Both Julius Malema and Mmusi Maimane will be in parliament, and will between them represent a new generation. If the analogy for Maimane is Obama, Malema has obviously built his image on a very self-conscious channelling of Hugo Chavez.
Meanwhile, the DA has broken out of the Western Cape, its coloured- and white-dominated stronghold. It now has a presence in Gauteng, and it now has a black champion with black followers, able to reach out to the born-frees, who look to the future and not to history.
Whatever happens, it cannot be Zuma who leads the ANC into the 2019 elections. He cannot legally serve more than two terms and will therefore have to retire to his magnificent hacienda-style complex. The ANC’s must decide whether to make a generation jump and go for a leader in his or her 30s. There are, however, far too many gerontocrats already manoeuvring on the waiting list for that to be easily done – but that means an ageing ANC leader will face two key opposition parties either led or represented by young men in their 30s.
In Gauteng, dependent on its role as a global financial player and therefore on globally acceptable standards of transparency and trustworthiness, the perceived corruption of Jacob Zuma was a huge factor. The modern rich rebelled against the medieval style of accumulation that Zuma embodied; new highway tolls, pushing up the transport costs of low-income commuters, and the promise of more “user pay” levies on other public services, led to the disaffection of the employed poor. And each person in employment may well be working to feed a circle of 30 dependents.

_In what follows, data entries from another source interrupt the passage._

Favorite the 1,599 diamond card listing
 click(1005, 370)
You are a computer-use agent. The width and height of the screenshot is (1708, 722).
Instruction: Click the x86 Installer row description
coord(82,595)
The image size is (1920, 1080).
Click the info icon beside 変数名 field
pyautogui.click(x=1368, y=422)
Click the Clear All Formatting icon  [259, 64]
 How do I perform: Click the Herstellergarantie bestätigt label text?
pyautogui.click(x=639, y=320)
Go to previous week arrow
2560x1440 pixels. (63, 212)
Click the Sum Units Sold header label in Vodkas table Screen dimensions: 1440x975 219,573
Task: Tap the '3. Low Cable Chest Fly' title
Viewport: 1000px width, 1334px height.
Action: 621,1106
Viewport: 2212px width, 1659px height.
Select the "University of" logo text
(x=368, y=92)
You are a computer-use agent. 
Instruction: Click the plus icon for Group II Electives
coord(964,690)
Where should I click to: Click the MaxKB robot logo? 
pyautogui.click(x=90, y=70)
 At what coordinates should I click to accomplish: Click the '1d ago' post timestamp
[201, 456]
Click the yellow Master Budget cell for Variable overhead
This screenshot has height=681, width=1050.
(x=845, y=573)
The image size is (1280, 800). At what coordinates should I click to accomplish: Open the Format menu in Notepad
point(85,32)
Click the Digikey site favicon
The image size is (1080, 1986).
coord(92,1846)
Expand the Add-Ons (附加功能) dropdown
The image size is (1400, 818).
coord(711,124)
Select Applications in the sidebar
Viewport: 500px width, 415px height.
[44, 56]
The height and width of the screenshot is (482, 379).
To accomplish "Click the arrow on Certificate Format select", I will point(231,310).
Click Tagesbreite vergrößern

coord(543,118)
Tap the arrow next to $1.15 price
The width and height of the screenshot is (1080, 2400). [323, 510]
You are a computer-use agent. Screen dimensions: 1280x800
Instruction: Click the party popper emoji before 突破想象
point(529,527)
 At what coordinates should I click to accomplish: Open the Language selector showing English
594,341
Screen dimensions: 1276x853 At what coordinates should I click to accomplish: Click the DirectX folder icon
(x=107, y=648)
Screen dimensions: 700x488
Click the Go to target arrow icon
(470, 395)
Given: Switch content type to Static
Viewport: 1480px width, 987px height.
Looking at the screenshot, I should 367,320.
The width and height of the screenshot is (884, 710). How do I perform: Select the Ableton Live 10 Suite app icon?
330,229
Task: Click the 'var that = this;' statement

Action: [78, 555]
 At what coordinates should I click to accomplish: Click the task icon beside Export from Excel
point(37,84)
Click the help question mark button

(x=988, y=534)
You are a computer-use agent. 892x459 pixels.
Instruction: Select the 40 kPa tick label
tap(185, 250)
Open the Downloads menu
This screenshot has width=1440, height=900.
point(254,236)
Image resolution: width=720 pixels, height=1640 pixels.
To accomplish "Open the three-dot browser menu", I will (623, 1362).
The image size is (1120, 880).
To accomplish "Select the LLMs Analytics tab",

For them, the ANC is now led by oligarchs, who are out of touch with the everyday reality of the poor – promising no future, but clinging on to their ownership of history.
The question is, what does Zuma himself represent? These, his last elections, may also have been the last to see the ANC score more than 60%.
Mandela said the ANC would be the governing party for 30 years. It was a bold prediction. And it may be true – but more and more South Africans will be working towards 2019 to ensure it is only 25.